Gun-safety measures make a difference
Cardinal Blase J. Cupich, Archbishop of Chicago, also decried that American massacre, saying: "The right to bear arms will never be more important than human life. Our children have rights too. And our elected officials have a moral duty to protect them.”
He highlighted a 2021 Northwestern Medicine study that found that the Federal Assault Weapons Ban prevented 10 mass shootings during the 10 years it was in effect to show that gun-safety measures are necessary and have an impact.

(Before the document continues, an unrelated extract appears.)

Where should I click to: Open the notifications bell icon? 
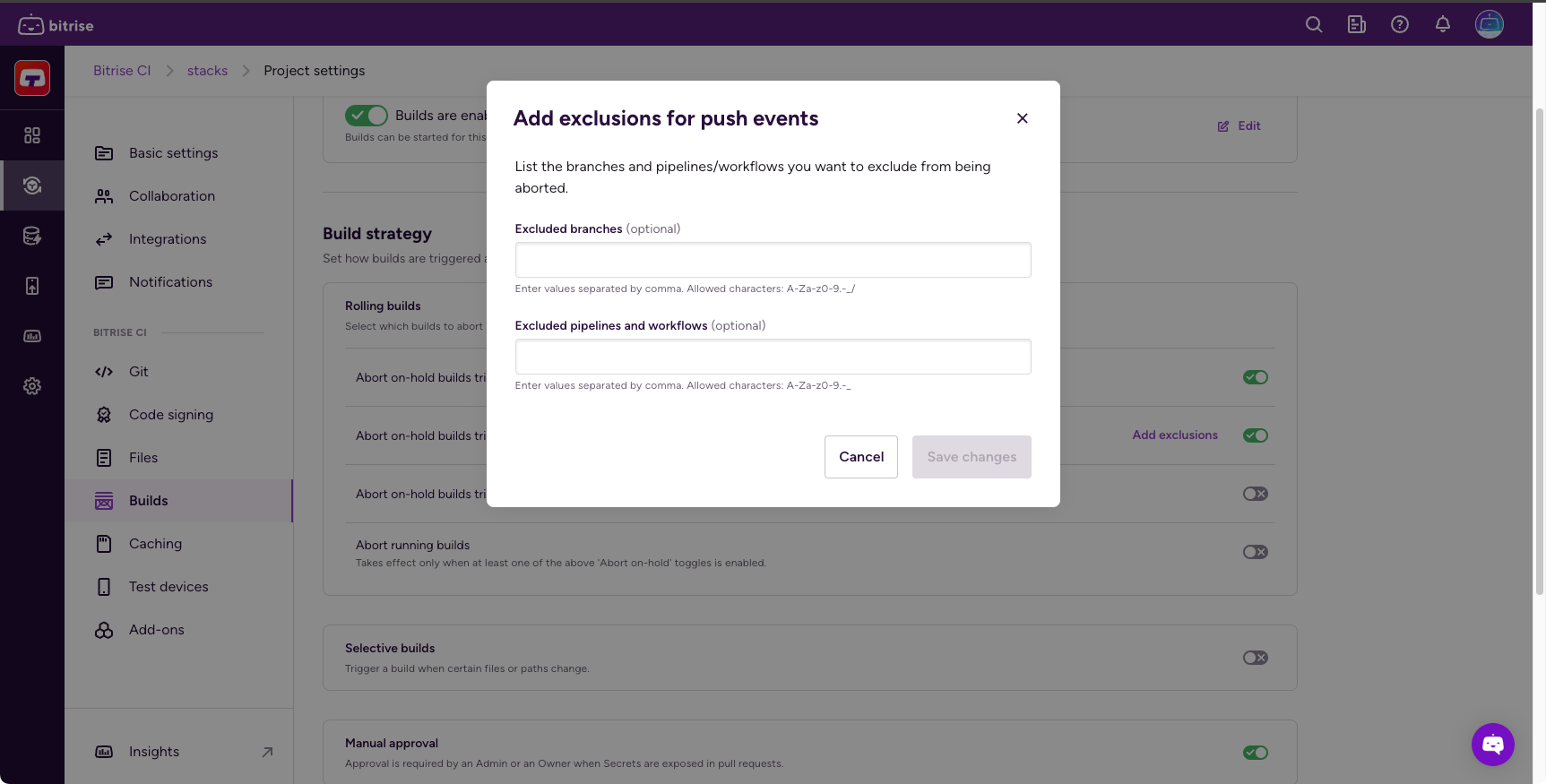pyautogui.click(x=1443, y=24)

"Researchers," the Cardinal of Chicago illustrated, "also determined that if the ban had remained in place in the years since it was allowed to expire, it could have prevented another 30 public mass shootings that killed 339 people and injured 1139 more."
Entrusting the deceased to Our Lady
Following the Texas school shooting, the President of the U.S. Conference of Catholic Bishops, Archbishop Jose H. Gomez of Los Angeles, entrusted those killed to Our Lady of Guadalupe, asking that she “take the victims of this violence in her tender arms, and bring comfort to those who mourn, and healing those who are hurt.”
The Archbishop also asked that “God grant peace to every heart that is troubled tonight. We ask this in Jesus’ name.”
In the wake of other mass shootings plaguing the country, Archbishop Gomez prayed: “We ask that God grant wisdom and prudence to law enforcement and public officials working to make sense of the violence and keep our communities safe.”